Saturday, February 19, 2005

The Killers....

Are a relatively good group. I like the songs that are on the radio and the ones that aren't. They made a good cd. But if you think about it, their lyrics are depressing. But I've been depressed for a while now, well, maybe not depressed. Just not myself. I don't want to hang out with my friends, or talk to some of them on msn. But then again, everyone can't do that all the time as I have been. And the current fiasco's that I am involved somehow in a weird revalence have left me drained. Its like I've been solving problems for my friends, like guy troubles...for both of them....even though ones a guy. Then finding new information, about friends liking friends...and its a brain overload. But I've instilled all my energy in all their problems and have no time or energy to sort out my insignifacant (to them) problems. But all these little problems that I am seeming to have recently are building up, unresolved. And as you can probably figure out, its taking a toll on me.


The Killers - Smile like you mean it

Save some face, you know you've only got one
Change your ways while you're young
Boy, one day you'll be a man
Oh girl, he'll help you understand
Smile like you mean it
Smile like you mean it

Looking back at sunsets on the Eastside
We lost track of the time
Dreams aren't what they used to be
Some things slide by so carelessly
Smile like you mean it
Smile like you mean it
And someone is calling my name
From the back of the restaurant
And someone is playing a game
In the house that I grew up in
And someone will drive her around
Down the same streets that I did
On the same streets that I did

Pretty good song eh?

Yea. It is. thats one of the more 'happy messages' one. Hah. All somewhat depressing with a second thought. But I like them.
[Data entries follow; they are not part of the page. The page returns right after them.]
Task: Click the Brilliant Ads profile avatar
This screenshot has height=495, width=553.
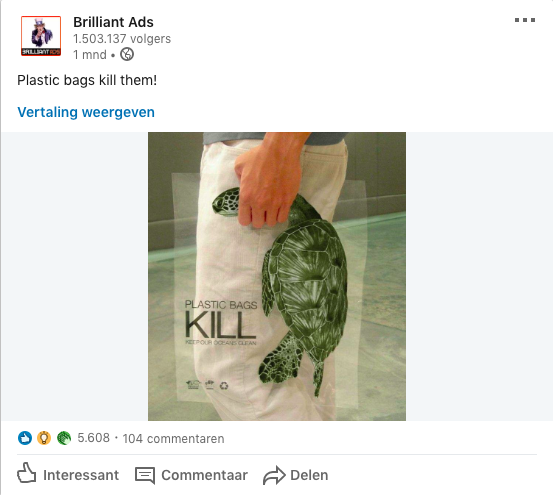Action: tap(41, 36)
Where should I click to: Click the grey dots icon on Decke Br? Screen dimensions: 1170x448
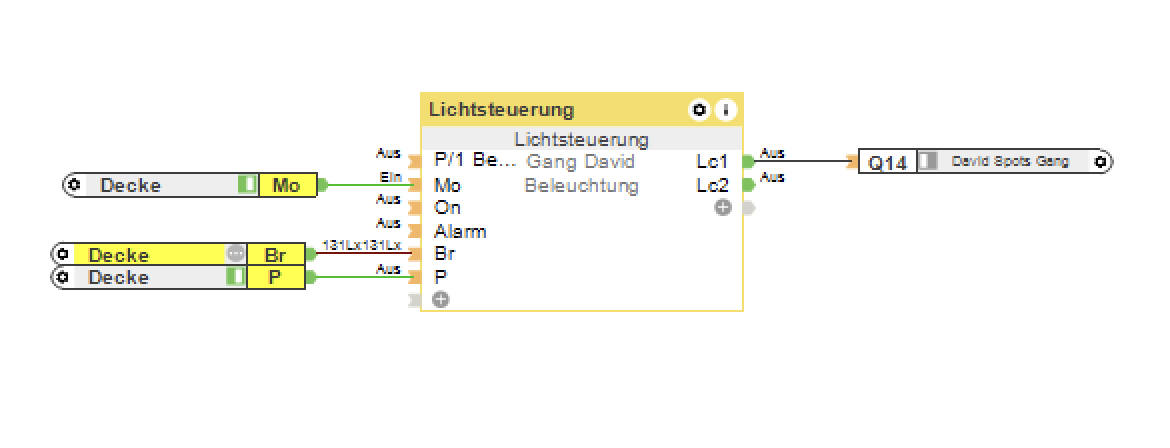coord(236,255)
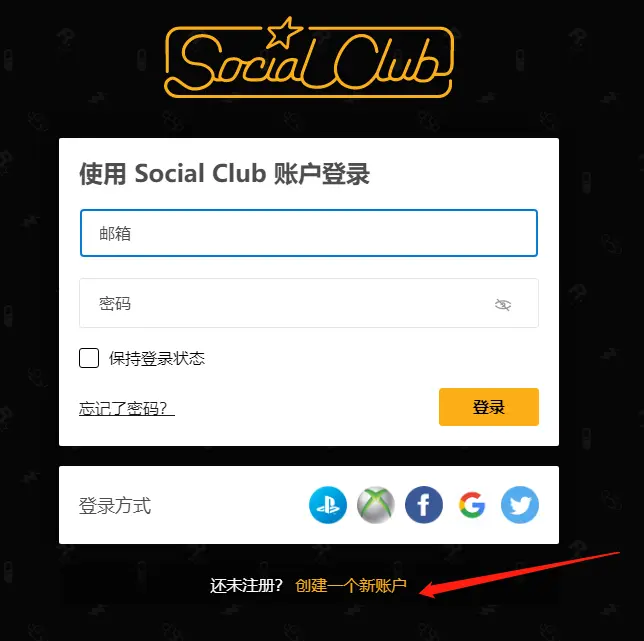Focus the 邮箱 email input field

(309, 233)
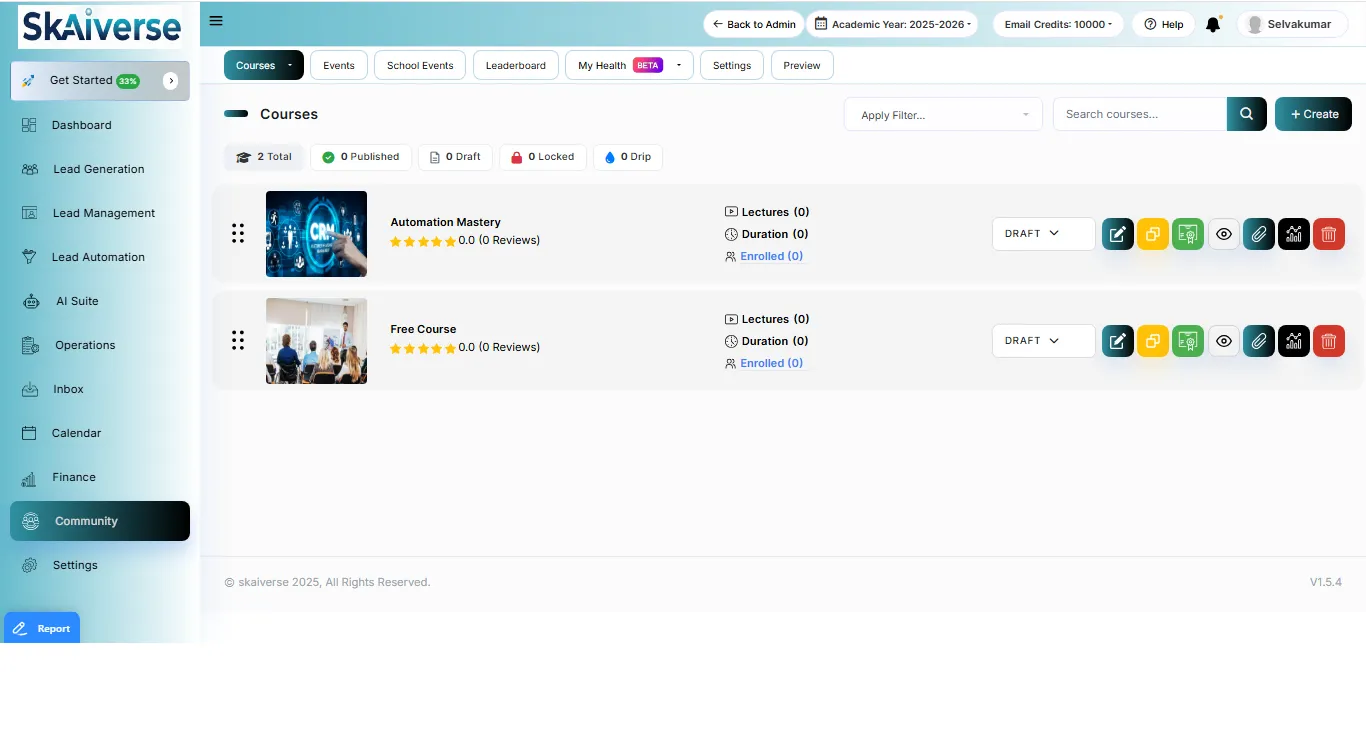Toggle the eye preview icon for Free Course
Screen dimensions: 1366x730
pos(1224,341)
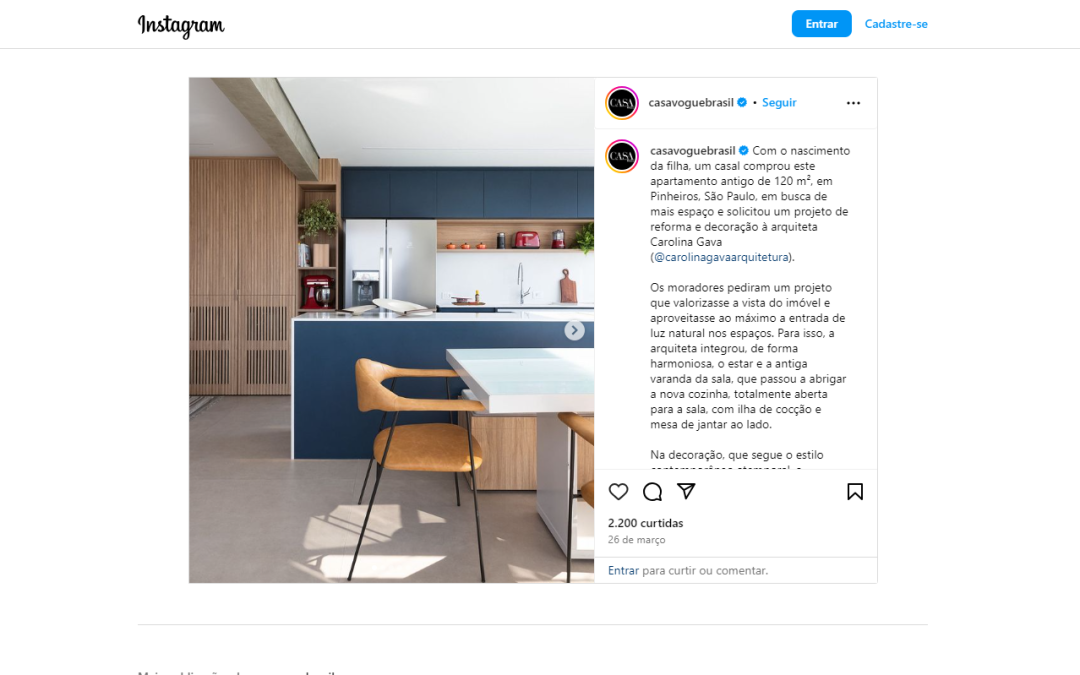Visit the @carolinagavaarquitetura mention
Viewport: 1080px width, 675px height.
[721, 257]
And another song by them....

"Andy, You're A Star"

On the field I remember you were incredible
Hey shut up, hey shut up, yeah
On the field I remember you were incredible
Hey shut up, hey shut up, yeah
On the match with the boys, you think you're all alone
With the pain that you drain from love
In a car with a girl, promise me she's not your world
Cause Andy, you're a star

Leave your number on the locker and I'll give you a call
Hey shut up, hey shut up, yeah
Leave your legacy in gold on the plaques that line the hall
Hey shut up, hey shut up, yeah
On the streets, such a sweet face jumping in town
In the staff room the verdict is in
In a car with a girl, promise me she's not your world
Cause Andy, you're a star
In nobody's eyes but mine Andy, you're a star
In nobody's eyes but mine Andy, you're a star
In nobody's eyes
In nobody's eyes but mine

I guess thats a pretty good one. but the beginning melody is slow...I hate slow right now. I think I might turn into a scream-o fan. Hah. Maybe, but I will like music like this forever I think. I just don't have it in me to be a scream-o fan. I will try. But why? what for? Who cares what music I listen?
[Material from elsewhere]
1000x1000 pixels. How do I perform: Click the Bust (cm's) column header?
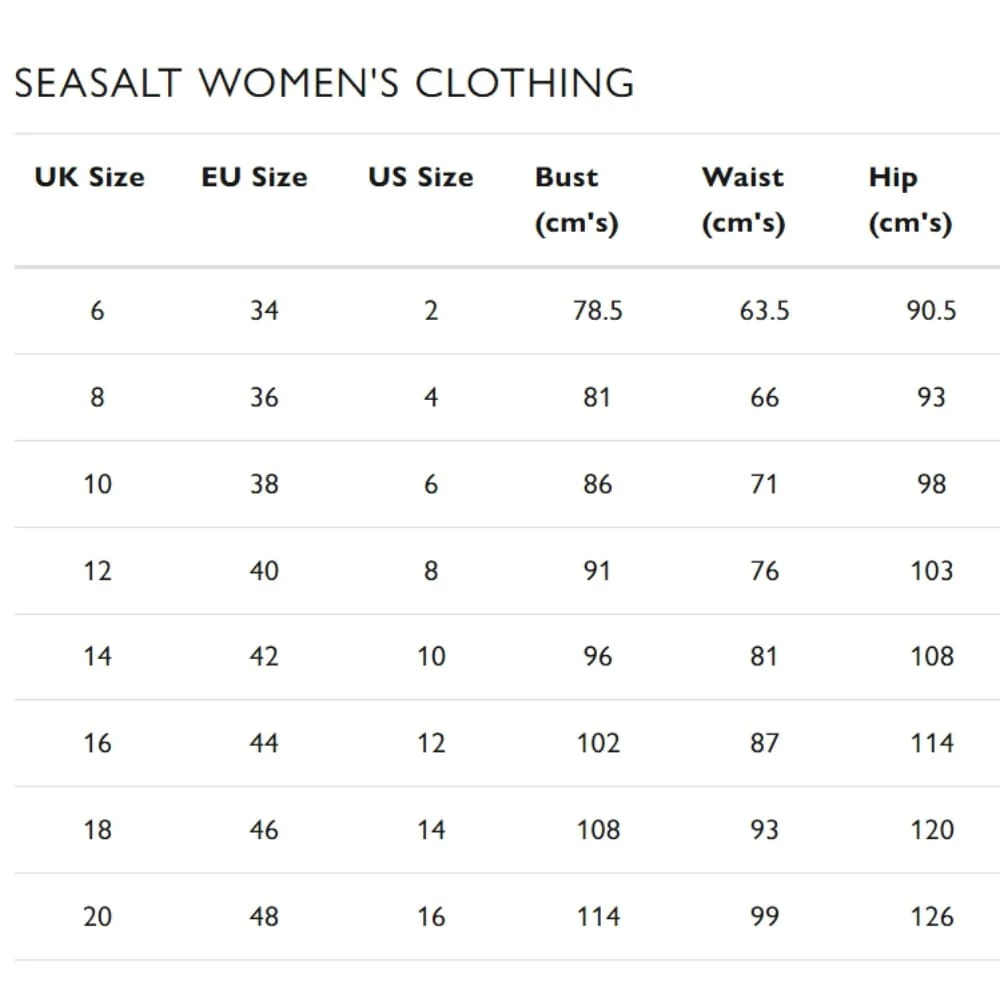(577, 200)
Ok, last one I promise....

"All These Things That I've Done"

When there's nowhere else to run
Is there room for one more son
One more son
If you can hold on
If you can hold on, hold on I wanna stand up, I wanna let go
You know, you know - no you don't, you don't
I wanna shine on in the hearts of men
I want a meaning from the back of my broken hand
Another head aches, another heart breaks
I am so much older than I can take
And my affection, well it comes and goes
I need direction to perfection, no no no no
Help me out Yeah, you know you got to help me out
Yeah, oh don't you put me on the back burner
You know you got to help me out And when there's nowhere else to run
Is there room for one more son
These changes ain't changing me
The cold-hearted boy I used to be
Yeah, you know you got to help me out
Yeah, oh don't you put me on the back burner
You know you got to help me out
You're gonna bring yourself down
Yeah, you're gonna bring yourself down
Yeah, you're gonna bring yourself down
I got soul, but I'm not a soldier
I got soul, but I'm not a soldier...
Yeah, you know you got to help me out
Yeah, oh don't you put me on the back burner
You know you got to help me out
You're gonna bring yourself down
You're gonna bring yourself down
Yeah, oh don't you put me on the back burner
Yeah, you're gonna bring yourself down
Over and in, last call for sin
While everyone's lost, the battle is won
With all these things that I've done
All these things that I've done
If you can hold on

Thats a long one. I think this is probably my longest post. But thats because of the songs, not my writing. Oh well. I tried. And failed. But I do not want to write right now. I want to go swimming, I always want to go swimming, it clears my thoughts. The fluid movement of the water surrounding you as you paddle forward into a horizon of ocean. Well, that would work, if I wanted to swim in the freezing cold water. But I think I will swim in the pool, now how do I move it so it isn't across town? Cause I ain't walking there. And there is only like 8 minutes left for teen swim, well, thats pointless. Maybe some other night, yes, some other night.